Could you turn the paragraph in the transducer forum thread below that begins "First thing, make sure you are getting" into a short bulleted list of its main facts?

▸ DOCUMENT:
>> Begin

# Garmin 93SV Plus Transom Mounted Transducer



## Brahmabull71 (Jul 30, 2014)

After several PM’s the past few months, I thought it might be helpful to show everyone a couple pictures of how my Transducer is set up on my Deep “V” Tracker Targa. This install was setup by my good friend Dennis at Boat Things and tweaked by me.

I would recommend running the transducer 3/4 the thickness of the transducer “block” BELOW the boat. I run both Lowrance HDS GEN 3 with LSS2 Structure scan with separate 2D CHIRP Sonar and this Garmin.

First thing, make sure you are getting the correct power to the unit per manufacturer’s specifications. The transducer has to be getting clean clear water passing over it with no cavitation. If not you will loose bottom. The thing I noticed about the Garmin was you need to set it LOWER than what Garmin says or what you have done on other brands. Once you do this, you will not loose bottom at speed. I can run top speed (42/43 SOG) and maintain bottom and mark fish on Erie well into the upper 30’s. I did have issues maintaining bottom at Lake Ontario in over 220’ of water out to 450’ so I ran slower. The fourth picture shows me holding up a gold straight edge against the bottom of the hull to show how far down it is. I do not get very much rooster tail at all. I traditionally angle the rear (edge farthest from boats transom) just a little downward so that I can run on plane and mark fish better. When I slow down, hooks will appear thicker on the screen’s left side and lighter on the right side because of this (see attached last image). I prefer this because it is more important to find the fish at speed then to have a perfect arch. Meerkat has a nice illustration thread I will steal for representing this. I use the orange “OK” position on mine. This is personal preference.

Hopefully this helps!


----------



## s.a.m (Feb 22, 2016)

I can't see image/pics, can see drawings


----------



## joekacz (Sep 11, 2013)

Brahmabull71 said:


> After several PM’s the past few months, I thought it might be helpful to show everyone a couple pictures of how my Transducer is set up on my Deep “V” Tracker Targa. This install was setup by my good friend Dennis at Boat Things and tweaked by me.

>> End

▸ RECORD EXTRACTS:

>> Begin

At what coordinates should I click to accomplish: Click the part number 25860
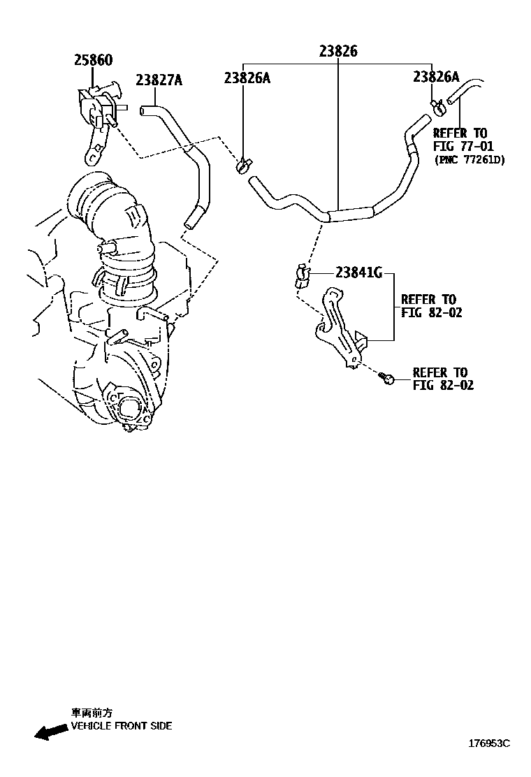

>> End
>> Begin

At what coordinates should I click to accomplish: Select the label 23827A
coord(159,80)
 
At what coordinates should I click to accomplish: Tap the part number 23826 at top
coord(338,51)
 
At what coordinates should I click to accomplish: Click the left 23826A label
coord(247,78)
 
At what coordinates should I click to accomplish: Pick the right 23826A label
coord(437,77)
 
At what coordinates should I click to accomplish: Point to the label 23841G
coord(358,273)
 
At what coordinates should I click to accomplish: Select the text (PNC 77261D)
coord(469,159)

>> End

▸ ANSWER FOR THIS EXERCISE:
- Supply the unit with the correct power according to the manufacturer's specifications.
- The transducer needs clean water flowing over it with no cavitation, or it will lose the bottom.
- Set the Garmin lower than Garmin recommends or than is usual for other brands. This keeps bottom readings at speed.
- At top speed (42/43 SOG) on Erie, it holds bottom and marks fish into the upper 30s.
- On Lake Ontario in water from over 220' out to 450', holding bottom was a problem, so the boat ran slower.
- The fourth picture shows a gold straight edge against the hull to show how far down the transducer sits. There is very little rooster tail.
- The rear edge of the transducer is angled slightly downward to mark fish better on plane. At slower speeds, hooks show thicker on the left side of the screen and lighter on the right.
- Finding fish at speed matters more than getting a perfect arch. The orange "OK" position from Meerkat's illustration thread is used, which is personal preference.